Couple with a dog in a living room

Maira Kalman

Sunday

The day starts well. I do not proceed to the nearest Dunkin’ Donuts to purchase hot liquid crack. I do not buy the morning paper. Instead, I meditate on the contents of my soul. (This does not take long.) 
 
 

My afternoon plan is to watch the finals of the European soccer championships at my friend Karl’s, but his wife has just had a baby so supposedly they’re “tired.” We don’t have a TV, so I end up at an Irish pub, where the bartender stares at me for 20 minutes, waiting for my drink order. I slink out at halftime.

 

Monday

Erin and I are on our way back from running an errand with our two-year-old daughter, Josephine. It’s rush hour in Boston, and traffic is barely moving.
 
 

“Hey,” Erin says. “Let’s go to a restaurant.”

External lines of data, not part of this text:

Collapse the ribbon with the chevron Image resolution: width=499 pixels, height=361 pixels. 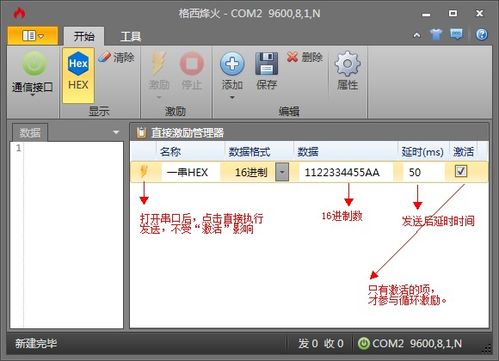tap(417, 35)
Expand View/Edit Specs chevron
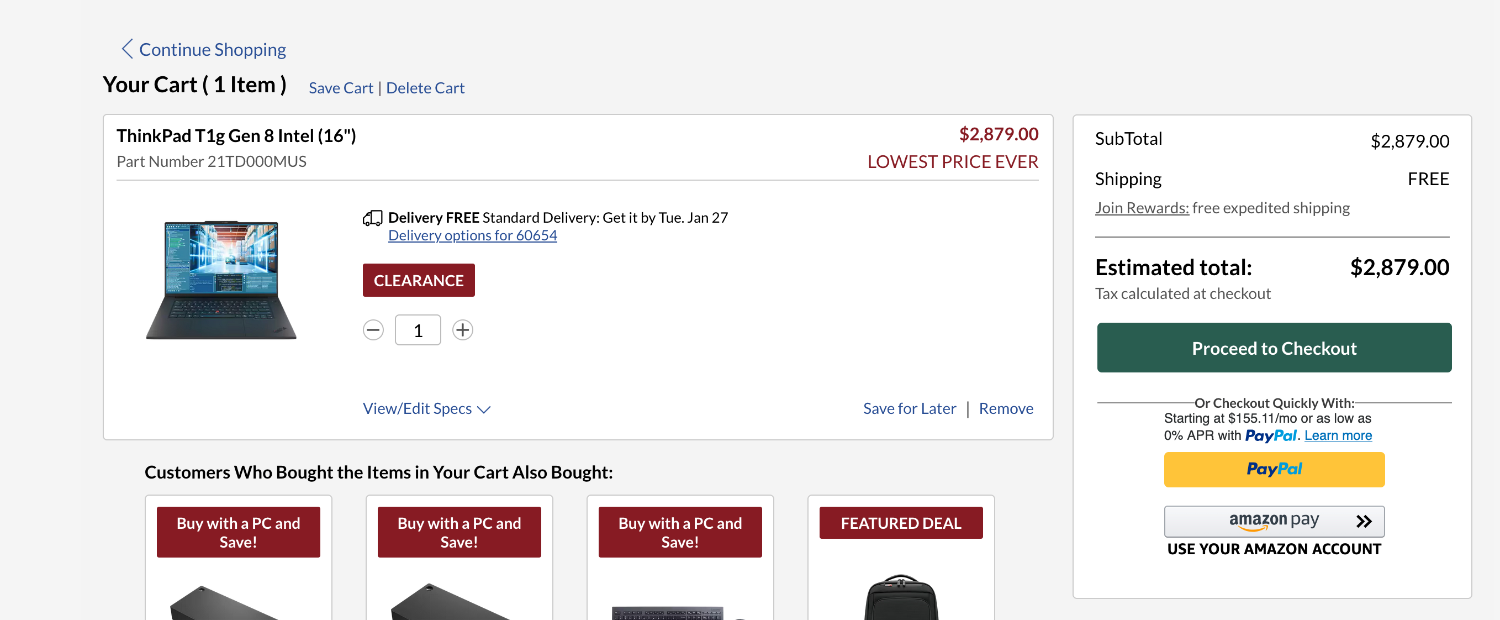 coord(484,409)
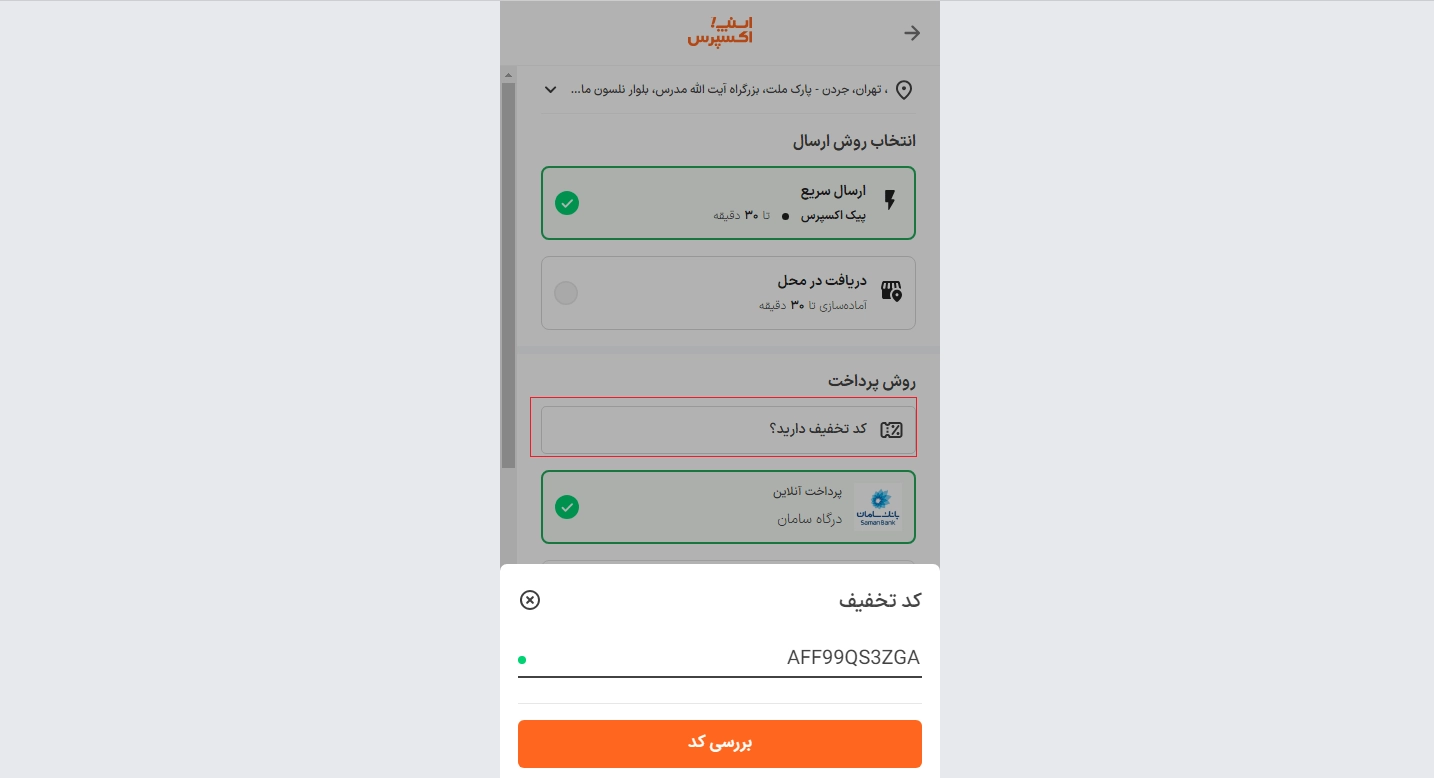Click the green checkmark on ارسال سریع
The height and width of the screenshot is (778, 1434).
[x=567, y=203]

“Very funny. No spending means no spending.”


“Gnocchi in vodka sauce,” she says. “Mmm. Shrimp scampi. Lobster ravioli.”


“Please shut up,” I say.

 

We dine on day-old sandwich wraps at home.

 

Tuesday

Getting a haircut has become increasingly disconcerting as I’ve entered my slow but inexorable march toward Captain Picarditude. Still, it has become essential that I visit my stylist, Linda, at least once a month, lest my remaining follicles pouf in a manner recalling Robby Benson during his Ice Castles phase. Complicating matters is the fact that Josephine will be coming along for her debut haircut.
 
 

As I ease into the chair, I explain to Linda that I plan to pay her for both haircuts...next week. “Two baldies coming up!” she shrieks, brandishing her clippers like a Ginsu knife. She’s kidding. I think.

 

Heading home, I pull up at a stoplight. A 10-year-old kid walks up to my window, holding a bucket with the name of a homeless children’s shelter.

 

“I’m sorry,” I say. “I can’t spend money this week.”

 

Erin digs a handful of quarters from her purse and reaches across my lap. “Here,” she says to the kid. “Take this. I apologize. My husband is an idiot.”

 

At this point, three things occur to me, more or less simultaneously: 1. I am an idiot. 2. I spend a lot more money than I ever realized or would admit. 3. While I enjoy having an excuse not to spend money, I do not enjoy feeling like an idiot.